I have a node with 20 cores and I would like to know how to make two jobs take each 10 cores of this node. (Both jobs.sh are the same, after launching job.sh I modify parameters of main.R then I run the job.sh again.)

#!/bin/bash
#SBATCH --job-name=main
#SBATCH [email protected]
#SBATCH --mail-type=ALL
#SBATCH --nodes=1                # number of nodes
#SBATCH --ntasks-per-node=10     # number of cores
#SBATCH --time=24:00:00          # walltime
#SBATCH --output=sortie/job.out
#SBATCH --error=sortie/error.err

module load python
module load R
# module load openmpi

R CMD BATCH '--args ../../' main.R sortie/main.Rout
1

1 Answers

1
votes

One way to do this is to request all 20 cores:

#SBATCH --ntasks-per-node=20

And then call both R scripts and run them on the background.

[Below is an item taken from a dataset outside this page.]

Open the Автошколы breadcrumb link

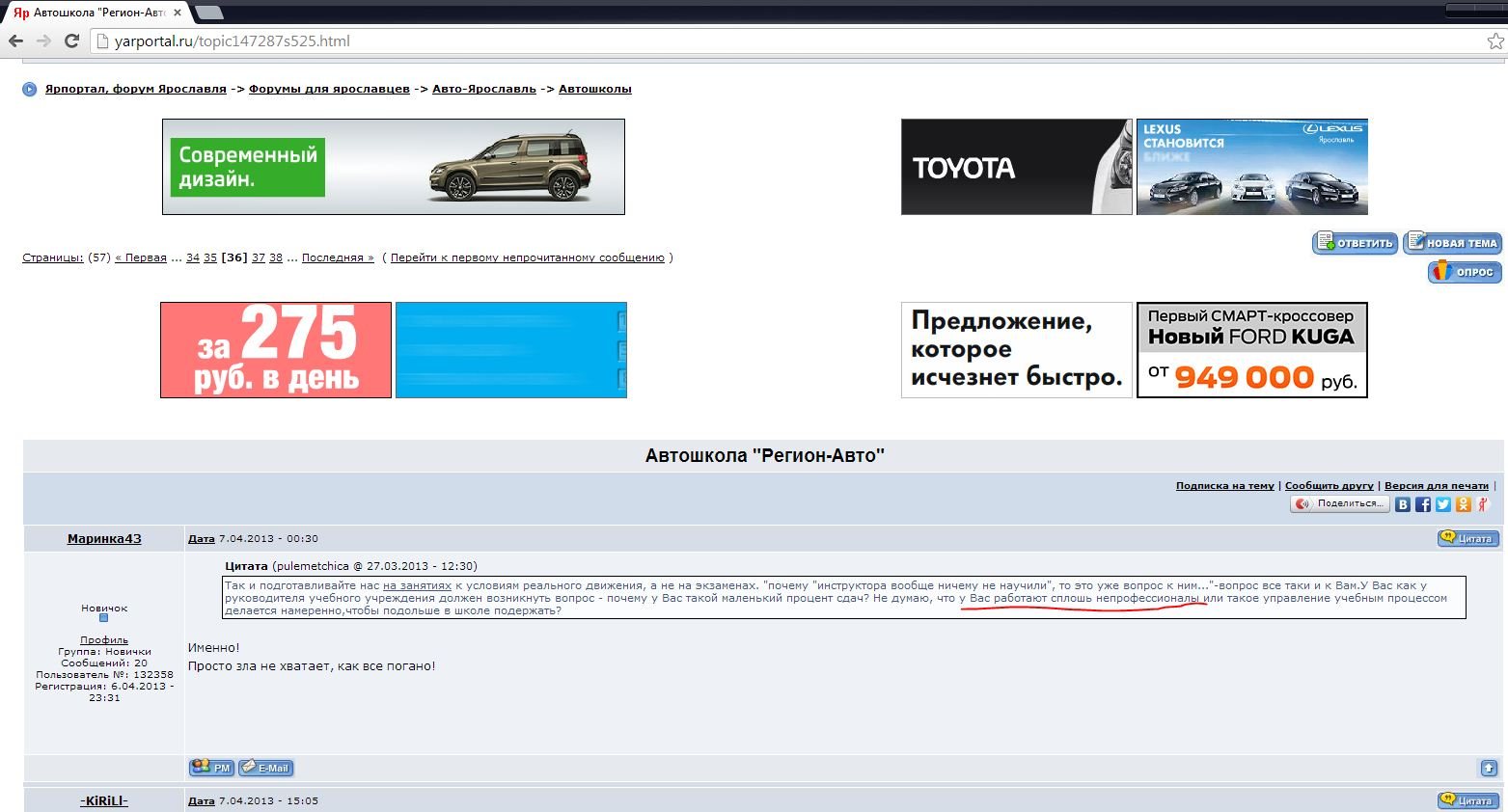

Each of them should not use more than 10 cores. So do not use detectCores() or similar function to set up the number of cores within R, but rather set the number of cores to be 10:

R CMD BATCH '--args ../../' main1.R sortie/main1.Rout &
R CMD BATCH '--args ../../' main2.R sortie/main2.Rout &

wait

At the same time it's not clear why you need to run 2 scripts within one batch script. A more optimal way would be to submit 2 jobs with 10 cores running a single R script each. You can pass parameters to the shell script you submit and then use them to pass to your R script. For example,

If you are running R script main.R and want to pass 2 values, you can do within your submission script:

module load R
Rscript main.R $1 $2

And then call this script twice:

sbatch myscript.sh 3.14 outfile1.csv
sbatch myscript.sh 1.57 outfile2.csv

Then the first job will run as:

Rscript main.R 3.14 outfile1.csv

And the second: Rscript main.R 1.57 outfile1.csv

If you prefer R CMD BATCH format better than Rscript you can use it as well. Just use $1, $2 etc as your arguments to your R script.